The cur-rent study aimed to demonstrate differences between angiotensin (Ang)-converting enzyme (ACE) inhibition and Ang II-AT(1) receptor antagonism on full concentration-contraction responses to Ang I. Contraction responses to increasing concentrations of Ang I (1 nM-1 muM) were evaluated in organ baths in the presence of captopril (10 muM-1 MM) with or without a chymase inhibitor (1 muM soybean trypsin inhibitor), or irbesartan (0.1 nM-muM), in internal mammary arteries from 25 patients undergoing coronary bypass surgery. Responses were expressed as a percentage of the control response to 10 muM phenylephrine. Captopril did not change the maximum response to Ang I (control: 46.3 +/- 6.3%, captopril: 43.0 +/- 4.6%). In contrast, 0.1 muM irbesartan completely blocked the maximum response to Ang I (from 45.8 +/- 6.7% to 1.9 +/- 1.9%, p <0.001).

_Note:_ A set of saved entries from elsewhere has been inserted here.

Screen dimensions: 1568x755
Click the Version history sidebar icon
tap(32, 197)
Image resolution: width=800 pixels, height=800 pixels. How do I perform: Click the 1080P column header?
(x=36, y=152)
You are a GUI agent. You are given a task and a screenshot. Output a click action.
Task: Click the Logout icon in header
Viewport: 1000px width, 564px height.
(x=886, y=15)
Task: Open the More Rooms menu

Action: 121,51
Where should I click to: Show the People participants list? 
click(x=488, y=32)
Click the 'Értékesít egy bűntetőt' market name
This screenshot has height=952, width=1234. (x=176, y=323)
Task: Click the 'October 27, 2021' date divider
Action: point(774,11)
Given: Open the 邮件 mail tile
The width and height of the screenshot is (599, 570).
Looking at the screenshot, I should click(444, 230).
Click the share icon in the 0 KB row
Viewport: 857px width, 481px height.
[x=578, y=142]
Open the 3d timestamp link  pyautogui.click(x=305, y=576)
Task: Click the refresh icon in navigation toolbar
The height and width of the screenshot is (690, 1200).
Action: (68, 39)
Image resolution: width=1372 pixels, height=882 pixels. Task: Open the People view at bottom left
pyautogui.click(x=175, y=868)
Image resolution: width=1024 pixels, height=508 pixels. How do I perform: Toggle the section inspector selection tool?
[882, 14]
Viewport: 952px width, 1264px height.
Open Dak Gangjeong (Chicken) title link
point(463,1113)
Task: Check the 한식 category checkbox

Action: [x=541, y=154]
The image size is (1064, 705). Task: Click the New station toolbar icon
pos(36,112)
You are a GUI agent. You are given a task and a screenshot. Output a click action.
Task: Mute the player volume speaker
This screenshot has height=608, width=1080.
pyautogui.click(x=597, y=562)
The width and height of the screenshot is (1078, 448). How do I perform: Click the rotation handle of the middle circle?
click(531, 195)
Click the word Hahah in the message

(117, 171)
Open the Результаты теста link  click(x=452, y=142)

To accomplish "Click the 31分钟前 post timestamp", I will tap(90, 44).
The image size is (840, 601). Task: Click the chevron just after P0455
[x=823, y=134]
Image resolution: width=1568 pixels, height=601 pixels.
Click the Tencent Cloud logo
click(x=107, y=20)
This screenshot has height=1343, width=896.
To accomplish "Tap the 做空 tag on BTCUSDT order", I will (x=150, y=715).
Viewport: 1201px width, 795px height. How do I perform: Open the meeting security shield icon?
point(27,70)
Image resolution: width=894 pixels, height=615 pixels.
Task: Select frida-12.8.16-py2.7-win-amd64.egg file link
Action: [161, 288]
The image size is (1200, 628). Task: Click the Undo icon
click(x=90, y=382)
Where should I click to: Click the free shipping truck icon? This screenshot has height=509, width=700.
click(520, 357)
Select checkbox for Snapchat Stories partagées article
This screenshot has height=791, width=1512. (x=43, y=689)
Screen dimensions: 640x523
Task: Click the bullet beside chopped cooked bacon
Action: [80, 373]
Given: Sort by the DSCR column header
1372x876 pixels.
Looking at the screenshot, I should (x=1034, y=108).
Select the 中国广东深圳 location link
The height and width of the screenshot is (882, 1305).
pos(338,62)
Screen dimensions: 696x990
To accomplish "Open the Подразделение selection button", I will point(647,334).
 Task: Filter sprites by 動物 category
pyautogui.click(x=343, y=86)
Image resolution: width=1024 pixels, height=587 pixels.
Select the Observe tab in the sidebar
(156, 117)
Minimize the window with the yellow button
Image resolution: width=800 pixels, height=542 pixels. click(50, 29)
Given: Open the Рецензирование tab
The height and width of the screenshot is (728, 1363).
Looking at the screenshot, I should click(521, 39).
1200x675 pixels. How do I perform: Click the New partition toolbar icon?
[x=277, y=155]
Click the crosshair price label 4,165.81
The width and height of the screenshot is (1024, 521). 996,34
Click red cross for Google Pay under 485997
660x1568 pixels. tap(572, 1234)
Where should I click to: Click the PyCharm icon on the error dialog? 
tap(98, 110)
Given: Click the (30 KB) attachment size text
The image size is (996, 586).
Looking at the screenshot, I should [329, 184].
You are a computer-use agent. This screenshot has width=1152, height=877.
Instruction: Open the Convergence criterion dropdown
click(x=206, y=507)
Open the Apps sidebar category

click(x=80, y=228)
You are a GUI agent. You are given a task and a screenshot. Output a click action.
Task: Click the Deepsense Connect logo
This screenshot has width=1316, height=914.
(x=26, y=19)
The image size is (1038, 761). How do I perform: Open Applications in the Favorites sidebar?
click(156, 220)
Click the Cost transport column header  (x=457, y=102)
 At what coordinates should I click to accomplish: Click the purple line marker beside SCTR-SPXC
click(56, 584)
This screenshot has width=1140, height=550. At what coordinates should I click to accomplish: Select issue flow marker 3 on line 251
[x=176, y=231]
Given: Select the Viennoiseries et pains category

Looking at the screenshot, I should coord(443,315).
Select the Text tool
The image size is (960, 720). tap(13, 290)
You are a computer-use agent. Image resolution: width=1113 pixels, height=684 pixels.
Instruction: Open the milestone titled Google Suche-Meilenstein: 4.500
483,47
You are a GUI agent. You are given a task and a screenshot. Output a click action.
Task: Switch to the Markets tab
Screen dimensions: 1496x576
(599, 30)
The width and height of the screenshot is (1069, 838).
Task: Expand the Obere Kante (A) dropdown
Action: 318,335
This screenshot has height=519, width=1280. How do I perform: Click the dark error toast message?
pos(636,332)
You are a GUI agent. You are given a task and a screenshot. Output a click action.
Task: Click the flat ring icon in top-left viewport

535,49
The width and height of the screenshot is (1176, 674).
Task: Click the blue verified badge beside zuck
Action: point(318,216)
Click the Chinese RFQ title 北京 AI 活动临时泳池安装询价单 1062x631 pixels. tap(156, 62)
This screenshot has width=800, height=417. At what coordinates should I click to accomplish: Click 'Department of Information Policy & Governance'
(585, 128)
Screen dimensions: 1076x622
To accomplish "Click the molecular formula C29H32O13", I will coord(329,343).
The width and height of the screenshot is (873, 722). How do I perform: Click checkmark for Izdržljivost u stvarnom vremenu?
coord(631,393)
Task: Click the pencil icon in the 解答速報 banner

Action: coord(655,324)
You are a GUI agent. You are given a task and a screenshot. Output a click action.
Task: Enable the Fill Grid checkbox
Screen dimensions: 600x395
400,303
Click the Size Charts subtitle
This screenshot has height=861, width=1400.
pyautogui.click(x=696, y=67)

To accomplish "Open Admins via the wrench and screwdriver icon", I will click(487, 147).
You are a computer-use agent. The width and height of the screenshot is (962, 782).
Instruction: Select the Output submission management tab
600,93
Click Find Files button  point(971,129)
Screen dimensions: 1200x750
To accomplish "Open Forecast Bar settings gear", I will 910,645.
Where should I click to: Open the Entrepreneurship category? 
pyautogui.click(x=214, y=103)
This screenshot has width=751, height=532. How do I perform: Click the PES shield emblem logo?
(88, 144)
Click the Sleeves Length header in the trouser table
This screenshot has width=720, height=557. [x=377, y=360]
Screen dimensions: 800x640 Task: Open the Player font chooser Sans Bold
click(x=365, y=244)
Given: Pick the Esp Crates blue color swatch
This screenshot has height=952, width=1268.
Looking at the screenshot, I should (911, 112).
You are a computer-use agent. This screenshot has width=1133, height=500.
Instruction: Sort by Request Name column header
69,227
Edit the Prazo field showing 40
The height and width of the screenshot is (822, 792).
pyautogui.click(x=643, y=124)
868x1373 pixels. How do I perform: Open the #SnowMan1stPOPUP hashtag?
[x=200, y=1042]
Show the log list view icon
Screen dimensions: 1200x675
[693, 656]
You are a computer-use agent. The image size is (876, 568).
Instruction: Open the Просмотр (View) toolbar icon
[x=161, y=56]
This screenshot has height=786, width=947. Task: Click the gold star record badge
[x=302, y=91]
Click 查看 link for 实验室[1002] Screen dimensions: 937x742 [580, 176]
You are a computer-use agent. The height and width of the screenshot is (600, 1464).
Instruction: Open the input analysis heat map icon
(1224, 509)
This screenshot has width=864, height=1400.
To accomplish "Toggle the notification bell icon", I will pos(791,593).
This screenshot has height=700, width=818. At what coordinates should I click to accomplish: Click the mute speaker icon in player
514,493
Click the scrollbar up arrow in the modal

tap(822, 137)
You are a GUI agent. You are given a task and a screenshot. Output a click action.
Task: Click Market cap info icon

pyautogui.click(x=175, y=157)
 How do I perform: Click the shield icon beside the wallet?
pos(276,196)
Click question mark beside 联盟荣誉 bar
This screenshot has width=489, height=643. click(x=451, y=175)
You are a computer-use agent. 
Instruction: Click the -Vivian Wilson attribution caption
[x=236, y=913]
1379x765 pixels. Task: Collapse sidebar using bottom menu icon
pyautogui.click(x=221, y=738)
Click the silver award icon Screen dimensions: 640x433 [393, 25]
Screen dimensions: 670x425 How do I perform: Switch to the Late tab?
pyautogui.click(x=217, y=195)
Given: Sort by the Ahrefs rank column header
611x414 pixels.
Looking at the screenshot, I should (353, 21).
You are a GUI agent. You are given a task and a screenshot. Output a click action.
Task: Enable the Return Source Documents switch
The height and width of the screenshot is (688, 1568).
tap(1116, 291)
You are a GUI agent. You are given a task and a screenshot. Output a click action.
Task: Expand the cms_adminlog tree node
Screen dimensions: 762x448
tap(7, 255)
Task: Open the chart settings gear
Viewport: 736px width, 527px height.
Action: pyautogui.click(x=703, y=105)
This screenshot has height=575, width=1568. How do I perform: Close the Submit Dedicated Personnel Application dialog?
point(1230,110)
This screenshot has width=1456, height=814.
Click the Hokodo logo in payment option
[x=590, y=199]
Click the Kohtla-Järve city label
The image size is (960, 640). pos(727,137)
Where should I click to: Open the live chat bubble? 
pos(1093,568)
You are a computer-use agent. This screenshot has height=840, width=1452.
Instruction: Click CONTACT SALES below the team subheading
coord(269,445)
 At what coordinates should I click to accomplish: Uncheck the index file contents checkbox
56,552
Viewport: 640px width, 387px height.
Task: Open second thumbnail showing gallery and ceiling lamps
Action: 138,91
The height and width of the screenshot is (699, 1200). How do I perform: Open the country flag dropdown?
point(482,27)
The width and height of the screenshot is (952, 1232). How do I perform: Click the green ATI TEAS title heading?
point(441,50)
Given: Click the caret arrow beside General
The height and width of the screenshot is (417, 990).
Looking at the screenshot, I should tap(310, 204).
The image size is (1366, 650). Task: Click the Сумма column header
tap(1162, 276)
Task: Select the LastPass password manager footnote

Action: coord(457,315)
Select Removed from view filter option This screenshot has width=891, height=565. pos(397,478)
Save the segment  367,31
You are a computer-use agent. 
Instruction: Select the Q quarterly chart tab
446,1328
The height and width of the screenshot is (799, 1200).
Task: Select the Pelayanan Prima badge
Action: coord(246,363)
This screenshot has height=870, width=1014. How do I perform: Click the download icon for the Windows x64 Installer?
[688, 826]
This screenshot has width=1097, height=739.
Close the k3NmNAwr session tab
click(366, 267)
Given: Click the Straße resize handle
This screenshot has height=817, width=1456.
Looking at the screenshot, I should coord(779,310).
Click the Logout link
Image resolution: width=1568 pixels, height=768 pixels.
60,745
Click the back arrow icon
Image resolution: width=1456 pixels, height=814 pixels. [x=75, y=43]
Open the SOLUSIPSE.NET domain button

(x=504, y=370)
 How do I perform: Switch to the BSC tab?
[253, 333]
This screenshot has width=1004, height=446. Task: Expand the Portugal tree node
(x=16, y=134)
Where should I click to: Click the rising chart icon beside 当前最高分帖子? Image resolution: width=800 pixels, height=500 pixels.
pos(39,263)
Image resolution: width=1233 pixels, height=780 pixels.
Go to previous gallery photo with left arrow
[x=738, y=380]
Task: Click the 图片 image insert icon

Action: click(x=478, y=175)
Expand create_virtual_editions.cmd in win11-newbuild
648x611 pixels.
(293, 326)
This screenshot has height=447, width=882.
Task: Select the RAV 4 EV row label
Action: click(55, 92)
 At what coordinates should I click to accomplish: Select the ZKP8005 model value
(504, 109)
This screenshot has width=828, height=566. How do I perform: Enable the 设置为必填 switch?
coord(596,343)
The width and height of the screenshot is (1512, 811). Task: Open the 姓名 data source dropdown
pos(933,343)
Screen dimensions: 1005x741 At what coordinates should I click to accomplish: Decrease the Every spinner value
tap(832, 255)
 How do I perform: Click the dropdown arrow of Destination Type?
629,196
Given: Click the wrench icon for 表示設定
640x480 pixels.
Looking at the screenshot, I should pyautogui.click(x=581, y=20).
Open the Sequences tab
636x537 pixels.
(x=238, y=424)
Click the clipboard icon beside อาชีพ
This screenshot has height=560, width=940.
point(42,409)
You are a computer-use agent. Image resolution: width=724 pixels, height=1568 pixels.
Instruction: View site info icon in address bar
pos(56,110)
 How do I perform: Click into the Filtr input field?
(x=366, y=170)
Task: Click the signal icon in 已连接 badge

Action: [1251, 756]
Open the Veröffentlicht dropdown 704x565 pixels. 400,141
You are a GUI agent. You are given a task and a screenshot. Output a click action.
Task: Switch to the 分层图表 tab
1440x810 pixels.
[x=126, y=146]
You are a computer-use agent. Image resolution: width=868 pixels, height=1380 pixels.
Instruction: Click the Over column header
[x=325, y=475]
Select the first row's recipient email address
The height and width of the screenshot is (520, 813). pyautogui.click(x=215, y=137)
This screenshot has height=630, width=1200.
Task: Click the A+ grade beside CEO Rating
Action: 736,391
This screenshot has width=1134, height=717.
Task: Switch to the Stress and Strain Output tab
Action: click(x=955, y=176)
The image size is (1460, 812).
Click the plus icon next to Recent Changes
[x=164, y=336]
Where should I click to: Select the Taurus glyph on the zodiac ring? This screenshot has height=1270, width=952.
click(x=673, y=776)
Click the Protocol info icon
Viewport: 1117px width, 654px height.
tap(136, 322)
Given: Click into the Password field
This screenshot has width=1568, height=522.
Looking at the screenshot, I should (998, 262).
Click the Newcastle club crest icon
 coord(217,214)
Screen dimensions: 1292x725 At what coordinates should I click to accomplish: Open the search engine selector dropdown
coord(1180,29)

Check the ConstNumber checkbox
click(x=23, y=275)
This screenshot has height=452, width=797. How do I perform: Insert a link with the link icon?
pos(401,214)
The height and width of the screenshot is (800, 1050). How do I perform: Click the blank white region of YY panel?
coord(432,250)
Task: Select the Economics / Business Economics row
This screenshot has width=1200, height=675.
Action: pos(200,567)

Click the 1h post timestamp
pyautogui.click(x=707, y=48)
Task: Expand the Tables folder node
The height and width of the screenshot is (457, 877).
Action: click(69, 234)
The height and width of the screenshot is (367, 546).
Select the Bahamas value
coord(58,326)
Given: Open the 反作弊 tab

However, addition of soybean trypsin inhibitor to captopril more effectively shifted -log pD(2) than captopril alone (0.47 +/- 0.06 vs 0.95 +/- 0.14 log units, p = 0.007). Ang I-mediated effects are much more effectively inhibited by Ang II antagonism than by ACE inhibition. The incomplete effects of captopril on the inhibition of Ang II formation might be caused by alternative Ang II forming enzyme(s), as was demonstrated by the additive effects of soybean trypsin inhibitor added to captopril.